The Cuban government sends about 65,000 of its citizens to work in more than 60 countries. That’s according to Cuba Archive director Maria Werlau, whose Washington, D.C., nonprofit aims to shed light on human rights issues in Cuba. Those professionals include doctors, teachers, athletic trainers, construction workers and musicians.
But Risco said those workers are poorly paid and poorly treated by their government. That’s despite the valuable services they offer to nations that need doctors and nurses to serve impoverished areas.
Cuba charges those client nations thousands of dollars a month per employee, who typically spend two to three years overseas, Werlau said.
But under Cuba’s socialist system, she said, these professionals receive at most 20 to 25 percent of what clients are paying for their services. The rest, Werlau said, goes to the Cuban government.
These overseas professionals drive Cuba’s economy, Werlau said, adding that the Cuban government says they bring in more than $10 billion a year.
But while the workers willingly enter into the contracts, Werlau said, if they tire of the arrangement, or quit and go into exile, they can face severe sanctions from the Cuban government. They could be banned from returning to Cuba for up to eight years, and their families may not be allowed to join them overseas for at least five years.
And what these workers earn is placed in Cuban bank accounts that are accessible only when the professionals return home, Risco said. If they do not return to Cuba, he said, the government keeps their earnings.
"This is a form of punishment to prevent professionals from migrating," Risco said. "It is forced labor."
His client in his international lawsuit is Manoreys Rojas, a Cuban traumatology doctor stationed in Ecuador for 30 months. Risco said Rojas would have earned $4,000 for his time there.
But when Rojas’ stint in Ecuador was up, he fled to Miami in 2016 and later planned to have his wife and 11-year-old daughter join him.
Rojas now works as an Uber driver in Miami. His family is still in Cuba.
In February 2018, according to the lawsuit, Rojas’ daughter attempted suicide. She told her psychologist that it was because she missed her father.
Rojas flew to Cuba to be by her side but said he was detained at the airport and sent back to Miami.

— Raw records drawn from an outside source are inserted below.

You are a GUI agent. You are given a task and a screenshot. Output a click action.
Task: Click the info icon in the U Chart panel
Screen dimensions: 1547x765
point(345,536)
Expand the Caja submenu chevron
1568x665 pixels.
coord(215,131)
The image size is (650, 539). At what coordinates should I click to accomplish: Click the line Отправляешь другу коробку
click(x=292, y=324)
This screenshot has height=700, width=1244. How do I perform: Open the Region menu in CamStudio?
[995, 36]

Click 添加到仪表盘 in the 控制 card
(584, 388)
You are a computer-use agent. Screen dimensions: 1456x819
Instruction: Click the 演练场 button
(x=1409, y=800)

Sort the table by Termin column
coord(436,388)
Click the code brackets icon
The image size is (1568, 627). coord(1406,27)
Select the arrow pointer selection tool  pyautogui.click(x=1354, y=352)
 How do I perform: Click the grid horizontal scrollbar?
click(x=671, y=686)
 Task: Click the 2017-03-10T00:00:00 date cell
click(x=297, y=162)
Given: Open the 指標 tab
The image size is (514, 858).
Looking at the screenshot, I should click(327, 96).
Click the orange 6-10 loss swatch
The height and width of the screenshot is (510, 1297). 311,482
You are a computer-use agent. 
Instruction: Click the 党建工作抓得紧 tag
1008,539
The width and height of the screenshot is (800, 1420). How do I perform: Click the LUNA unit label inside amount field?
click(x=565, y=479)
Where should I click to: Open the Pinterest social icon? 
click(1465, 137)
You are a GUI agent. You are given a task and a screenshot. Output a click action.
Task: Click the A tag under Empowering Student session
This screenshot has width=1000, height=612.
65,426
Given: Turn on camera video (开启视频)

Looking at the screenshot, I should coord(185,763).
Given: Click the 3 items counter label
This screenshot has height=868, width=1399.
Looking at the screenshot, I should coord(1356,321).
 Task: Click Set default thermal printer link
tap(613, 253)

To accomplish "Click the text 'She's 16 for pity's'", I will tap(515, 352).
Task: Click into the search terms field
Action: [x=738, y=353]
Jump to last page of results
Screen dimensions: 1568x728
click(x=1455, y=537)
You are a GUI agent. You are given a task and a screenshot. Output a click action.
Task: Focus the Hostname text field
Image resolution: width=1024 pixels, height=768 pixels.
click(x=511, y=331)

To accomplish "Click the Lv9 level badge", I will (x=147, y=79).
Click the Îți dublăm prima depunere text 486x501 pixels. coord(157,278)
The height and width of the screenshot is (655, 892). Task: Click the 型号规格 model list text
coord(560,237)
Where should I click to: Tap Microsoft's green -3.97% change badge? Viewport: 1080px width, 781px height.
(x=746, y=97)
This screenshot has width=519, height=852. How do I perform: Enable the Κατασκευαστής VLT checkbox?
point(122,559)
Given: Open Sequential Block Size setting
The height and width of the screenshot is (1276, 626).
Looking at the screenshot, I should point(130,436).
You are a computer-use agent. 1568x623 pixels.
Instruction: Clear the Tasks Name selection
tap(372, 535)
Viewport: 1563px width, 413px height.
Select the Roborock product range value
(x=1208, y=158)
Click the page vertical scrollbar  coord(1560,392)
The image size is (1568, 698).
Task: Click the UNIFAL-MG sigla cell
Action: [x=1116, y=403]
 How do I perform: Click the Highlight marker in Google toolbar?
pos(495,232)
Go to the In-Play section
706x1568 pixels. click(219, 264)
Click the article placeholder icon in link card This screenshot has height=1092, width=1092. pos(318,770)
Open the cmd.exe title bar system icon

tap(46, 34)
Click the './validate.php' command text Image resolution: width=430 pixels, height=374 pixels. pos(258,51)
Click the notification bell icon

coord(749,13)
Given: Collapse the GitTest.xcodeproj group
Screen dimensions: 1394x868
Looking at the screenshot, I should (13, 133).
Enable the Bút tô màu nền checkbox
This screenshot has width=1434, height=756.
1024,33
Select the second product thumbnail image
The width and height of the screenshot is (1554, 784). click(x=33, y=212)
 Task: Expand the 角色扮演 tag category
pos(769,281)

His family, according to the lawsuit’s translation, has been negatively "affected by the unjust behavior" of Cuba’s immigration authorities.
It also says Rojas’ time in Ecuador fulfilled his contract, so the Cuban government should not have banned him.
The lawsuit also says the government’s practice is unconstitutional.
Risco demands that the Cuban government allow Rojas to return to the island nation and that his family be allowed to leave if they so wish. Risco said his lawsuit is akin to a class-action lawsuit in the United States, representing every Cuban "suffering because of this cruel" policy.
In June, Risco filed the lawsuit in the Provincial Court of Havana through an attorney friend who lives in Cuba.
Risco expects the Cuban courts to reject his lawsuit. Then, he said, he will take it to the Cuban Supreme Court, where it will likely suffer the same fate.
He explained that he needs "to go through the system like this" before bringing the issue to the United Nations’ Human Rights Council or the International Court of Justice at The Hague in the Netherlands.
Rafael Pizano, a spokesman for Tampa’s dissident community, said the unfair treatment of Cuba’s overseas professionals is the result of the government banning unions it does not approve of.
He said the nation’s workers have no rights.
"For professionals in Cuba," Pizano said, "this exploitation is a reality."